Researchers believe they have found an unlikely way to decrease the radioactivity of some hydraulic-fracturing wastewater: Mix it with the hazardous drainage from mining operations.

The wastewater is created when some of the chemical-laced water used to fracture thick underground rocks flows back out of the wellbore. The water is tainted with chemicals, toxins and in some parts of the country — such as Pennsylvania — naturally occurring radioactive materials, such as radium. Research has shown that even wastewater that had been treated with conventional means was changing the chemistry of rivers when discharged into waterways.

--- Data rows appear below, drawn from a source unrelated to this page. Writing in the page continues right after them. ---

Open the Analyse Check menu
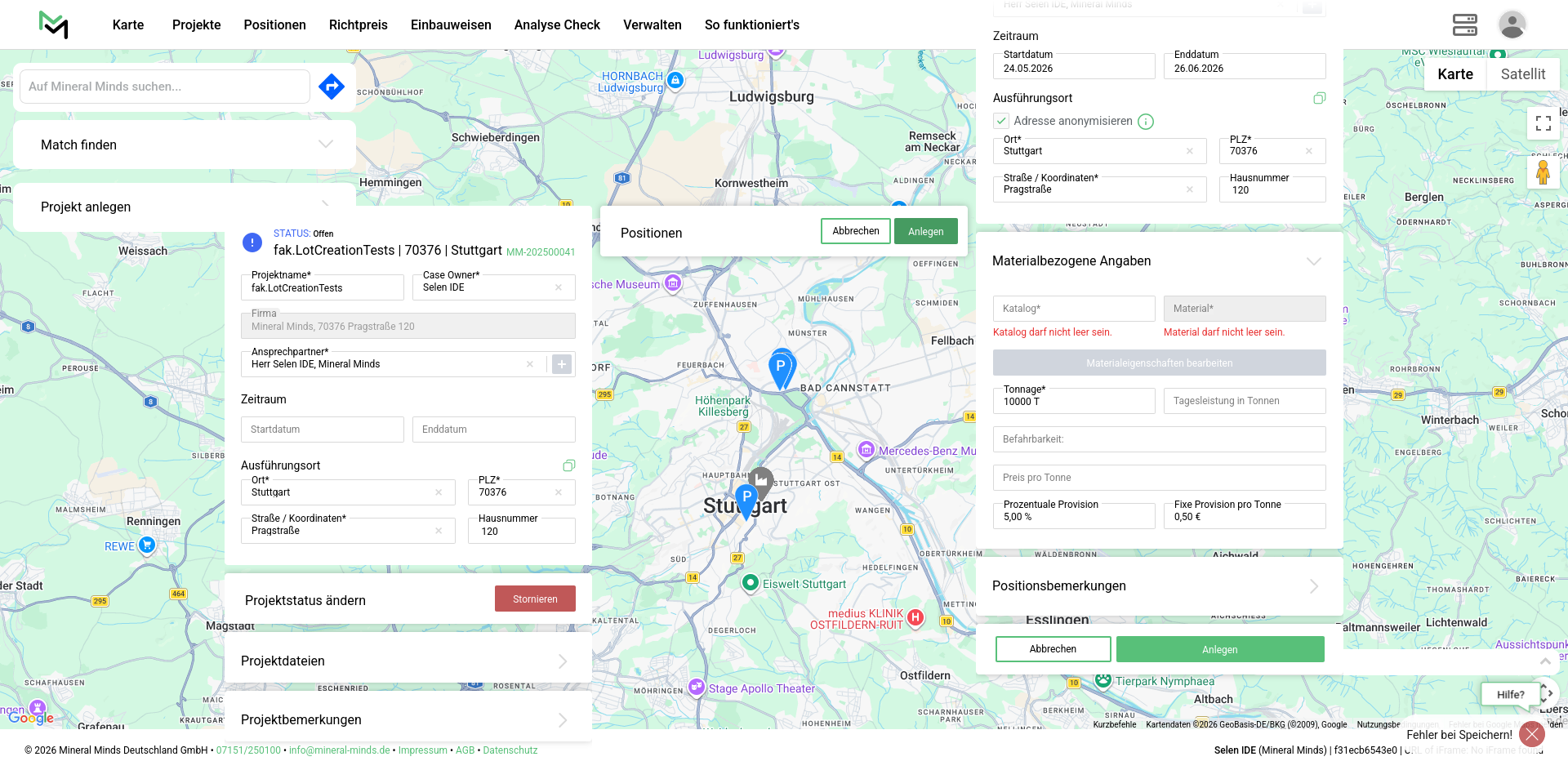Image resolution: width=1568 pixels, height=770 pixels. pyautogui.click(x=557, y=25)
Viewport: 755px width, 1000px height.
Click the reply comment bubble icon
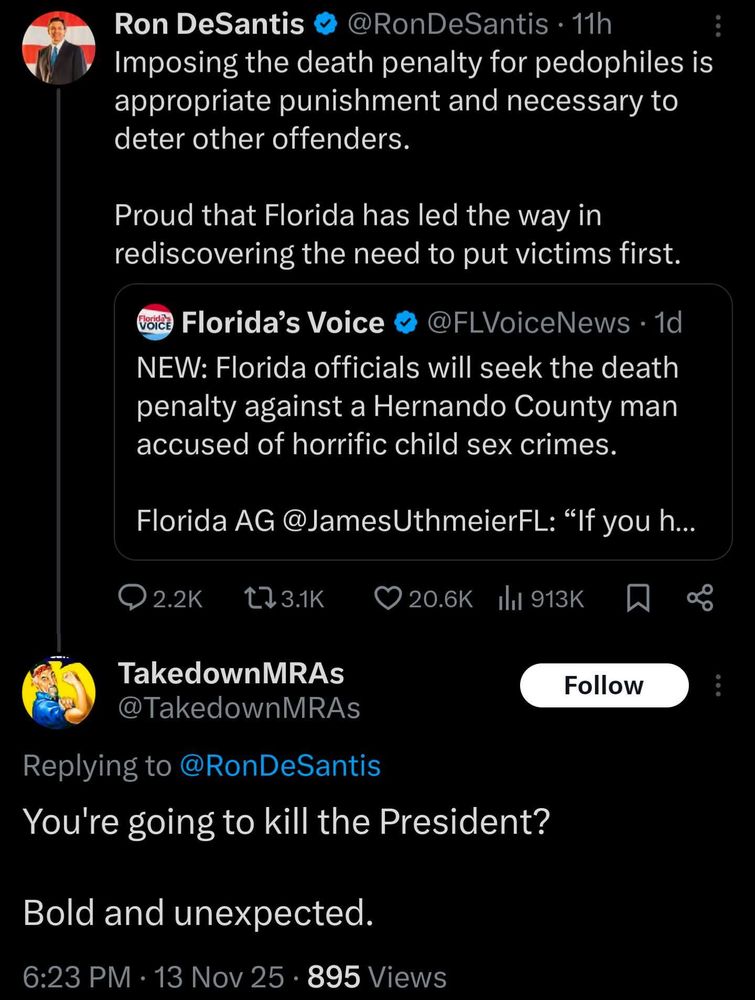tap(132, 598)
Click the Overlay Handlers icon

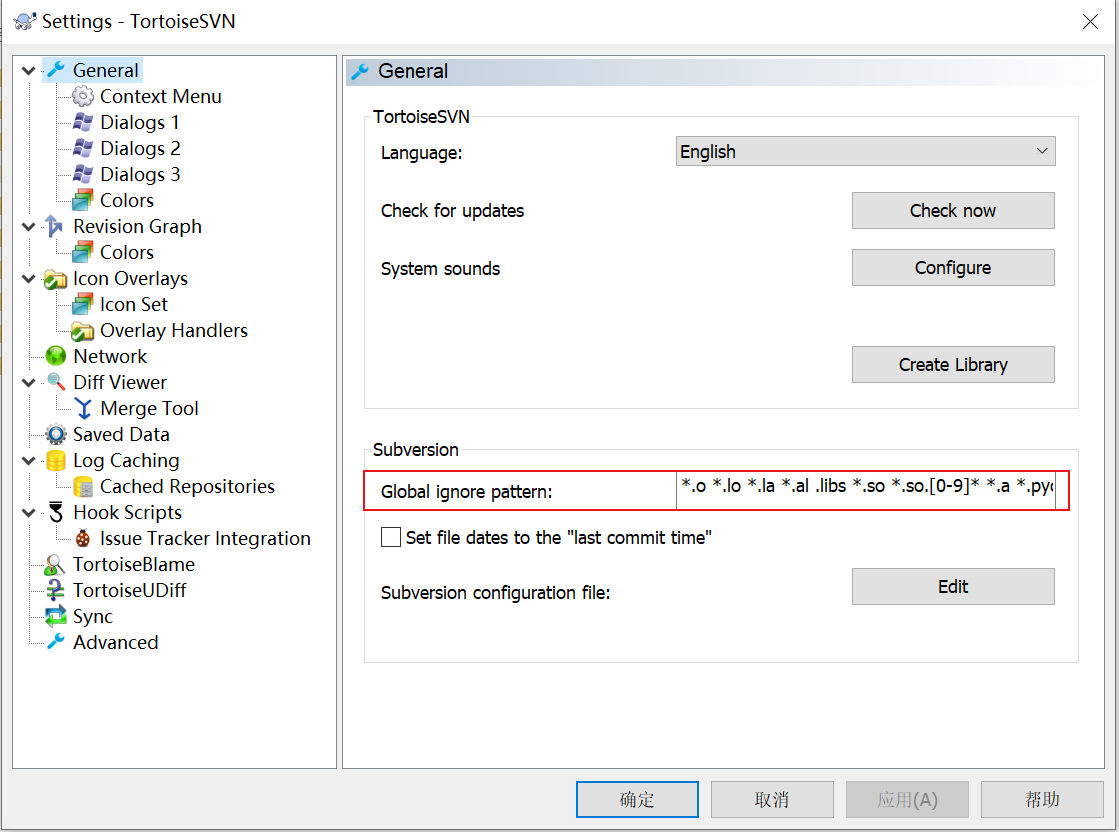(84, 330)
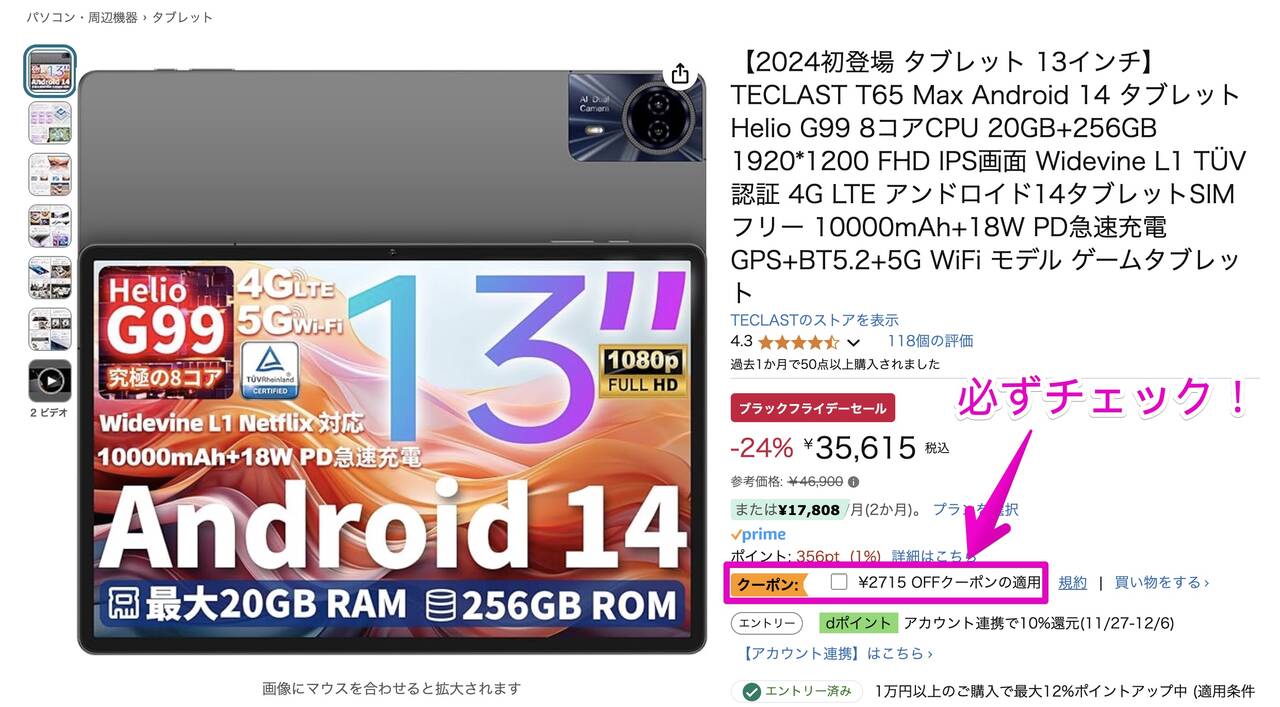The height and width of the screenshot is (707, 1280).
Task: Expand the rating breakdown chevron
Action: 853,342
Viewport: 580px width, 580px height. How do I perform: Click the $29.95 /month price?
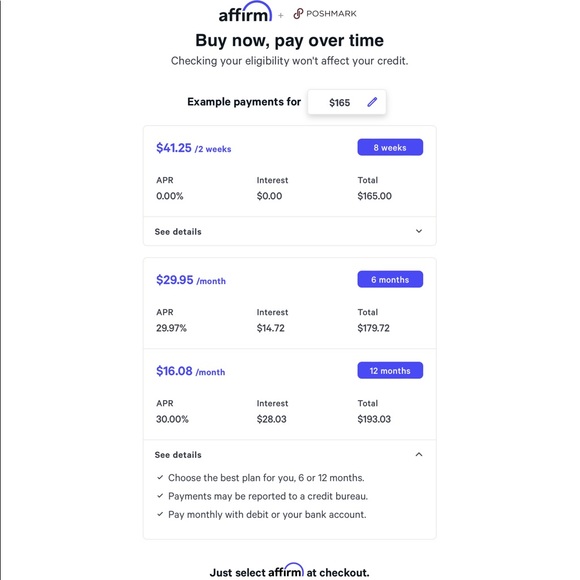tap(191, 280)
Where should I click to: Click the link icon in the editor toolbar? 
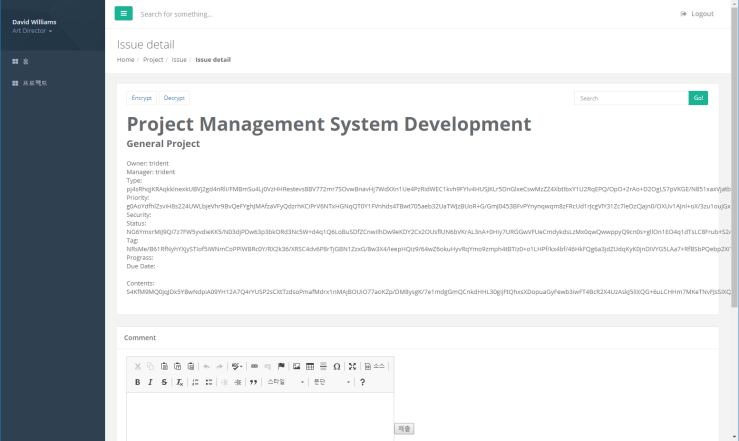(254, 366)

In 2011, Pennsylvania barred drillers from taking the wastewater to treatment facilities, forcing them to haul the fluid waste to be disposed in underground injection wells in Ohio. This, along with a lack of freshwater in other parts of the country needed to drill new wells, has scientists and the industry looking for creative solutions.

The discovery by Duke University researchers would allow oil and gas drillers to combine flowback waters from the fracking process with acid drainage from mining, or any other salty water. The solids that form, which include radioactive materials, are removed and dumped at a hazardous- waste landfill, and then the now-cleaner water is used to drill a new well, said Avner Vengosh, the Duke professor who oversaw the project, which included scientists from Dartmouth College and the Technion — Israel Institute of Technology in Haifa.

The metals and radium in the drilling wastewater automatically attract to sulfates — or salts, he explained.

“It’s a romance. It’s inevitable it will combine,” said Vengosh, a professor of geochemistry and water quality.

The research primarily was funded by Duke University, Vengosh said. One of the scientists had some funding from the National Science Foundation, he added.

Vengosh’s research was published in December in the journal Environmental Science and Technology, but still needs to be field-tested, he said.

Finding solutions for safely dealing with contaminated water and having enough usable water to drill new wells is crucial for the oil and gas industry. It has been booming in recent years due to new methods of hydraulic fracturing — or fracking — a method that uses millions of gallons of chemical-laced water to crack thick layers of underground rock so fossil fuels can flow out.

But as drilling spreads to more areas, the industry has faced obstacles. In the gas-rich Marcellus shale region of Pennsylvania, wastewater disposal is problematic. In drought-prone areas, such as Texas and California, drillers face a shortage of freshwater. As a result, the industry is seeking to recycle wastewater.

Vengosh’s researchers blended fracking wastewater from the Marcellus shale with acid drainage from mines, materials collected in western Pennsylvania by the industry. The researchers had hypothesized that the salts, metals and radium would combine so they could be removed as solids, leaving behind water clean enough to be used in another fracking operation, though not quite pure enough to be potable.

After two days, they examined the chemical and radioactive levels of the 26 separate mixtures they had created and found that within the first 10 hours, the metals — including iron, barium and strontium — and most of the radium had combined to form a new solid. The salinity of the remaining fluid had reduced enough to be used in fracking, Vengosh said.

“I’m not sure it resolves all the problems, but it can have some improvement,” Vengosh said.